「はい、よろしくお願いします」


 それからクラスメイトには、外部にパートナーがいると伝えてお断りした。王子殿下は

『残念だけど仕方がない。ダンスは踊ってくれるよね?』

 と言ってきたので

『はい。舞踏会ですもの』

 と答えておいた。舞踏会は誰と踊っても良いものね!


******

 舞踏会前夜


「スージー! 大丈夫? すごい熱だわ!」

 侍女のスージーが、急に熱を出した! 明日は舞踏会で学園中は準備に追われていて寮母さんも外出中。

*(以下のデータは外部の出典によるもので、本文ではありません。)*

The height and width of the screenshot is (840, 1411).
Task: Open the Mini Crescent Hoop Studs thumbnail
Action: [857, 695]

「困ったわ……どうしましょう。とりあえずお医者さんにお見せしないと」

 オロオロしていると苦しそうにスージーが言った。

「解熱剤がありますので、それを飲んで様子を見ます。明日のご準備もしなくてはならないのに……申し訳ございません……」

 明日の準備……そうか。舞踏会……スージーが、こんな様子じゃ無理ね。エミリオに手紙を書こう。


【侍女が熱を出してしまい明日の舞踏会は準備もままならないので欠席しようと思います。勝手なことを言って申し訳ございません】


 手紙をすぐに出してもらえるようにお願いして、フォンターナ邸に届けてもらう事にした。良かったわ人がいて……少しチップを弾んだ。

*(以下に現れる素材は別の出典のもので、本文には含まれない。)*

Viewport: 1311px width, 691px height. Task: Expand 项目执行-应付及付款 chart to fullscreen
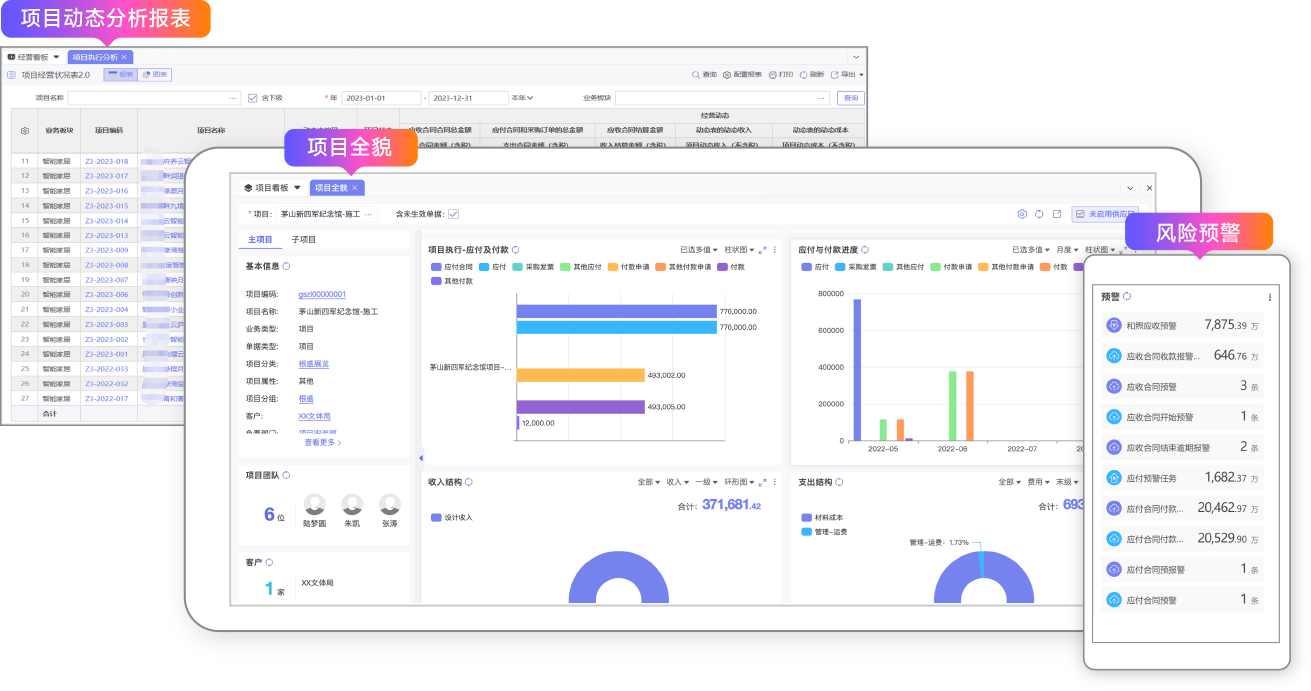762,250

 すると返事が来るかと思いきや、公爵邸からはメイドが二人と護衛が二人やってきてこう言った。

「奥様の言いつけで参上しました。明日のドレスを運びますがよろしいでしょうか? 侍女の方はあちらですか?」

 スージーの寝ている部屋に行き、侯爵家のメイドはスージーをおんぶした。思ったより力があるみたい。